Figure 1.

Characterization of interactions between EGL-1 and CED-9 proteins. (A) CED-9(68–251) is sufficient to bind EGL-1. Purified His₁₀CED-9(1–251) or His₆CED-9(68–251) (1.5 μg each) was incubated with the indicated amount of EGL-1 and subjected to native PAGE followed by Coomassie blue staining. (B) The G169E substitution in CED-9 impairs the binding of EGL-1 to CED-9. Purified His₆CED-9(68–251) or His₆CED-9(68–251; G169E) (500 ng each) was incubated with increasing concentrations of purified EGL-1 and then subjected to native PAGE and Western blotting analysis using anti-His₆ antibodies.
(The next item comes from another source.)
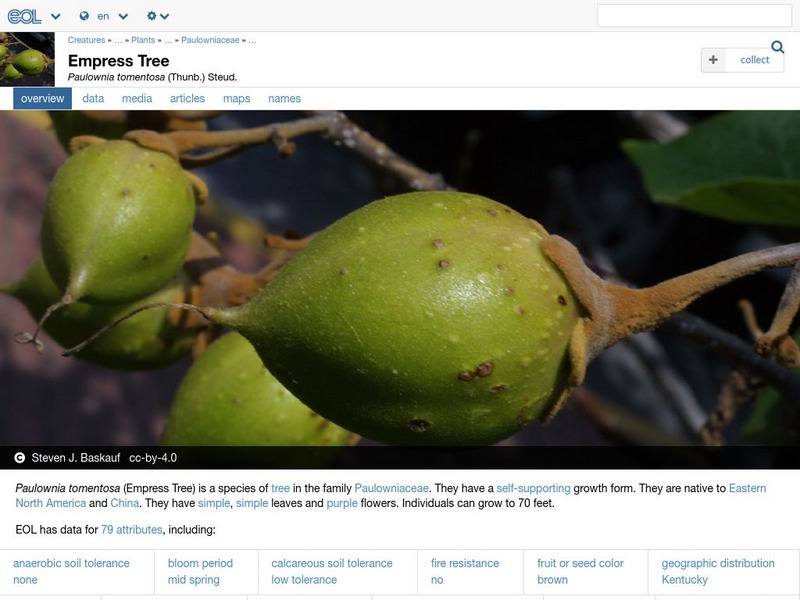800x600 pixels.
Task: Expand the settings gear dropdown arrow
Action: tap(164, 16)
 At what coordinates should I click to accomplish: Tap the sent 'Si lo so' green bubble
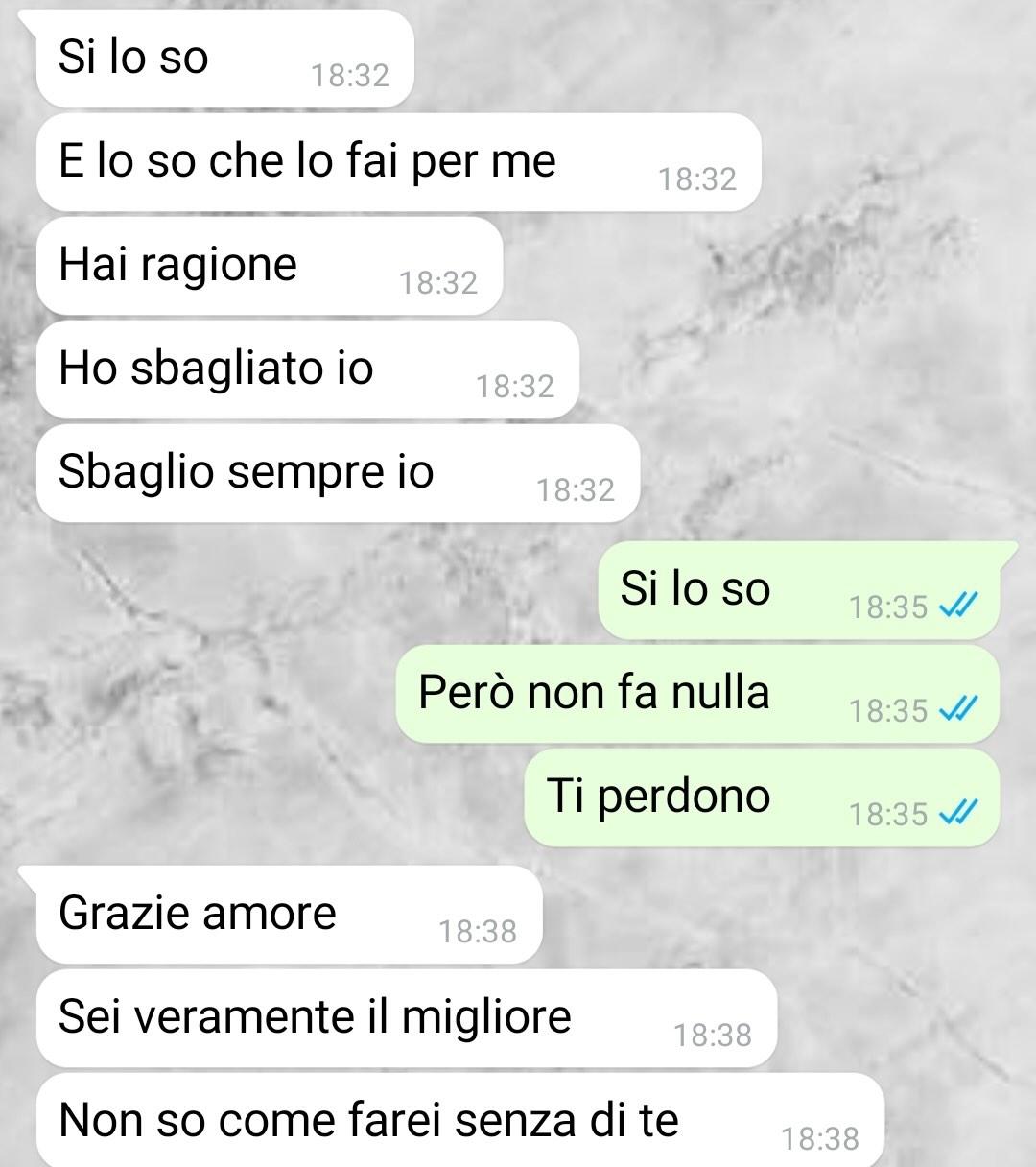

The amounts of bound and unbound CED-9 were quantified using ImageQuant software (Molecular Dynamics). The percentage of CED-9 in complex with EGL-1 is displayed as a function of the amount of EGL-1 used in the binding reactions. (C) Formation of CED-9(G169E)/EGL-1 complexes but not CED-9/EGL-1 complexes is sensitive to the concentration of the non-ionic detergent Nonidet P-40. Binding reactions were carried out as described (B) using 500 ng of CED-9 and EGL-1 proteins in the presence of the indicated amount of Nonidet P-40. (D) Interactions between CED-9 and mutant EGL-1 proteins. Wild-type or mutant EGL-1 proteins (250 ng each) were incubated with 500 ng of the indicated CED-9 proteins in the presence or absence of 0.25% Nonidet P-40, and the assays were carried out as described (B).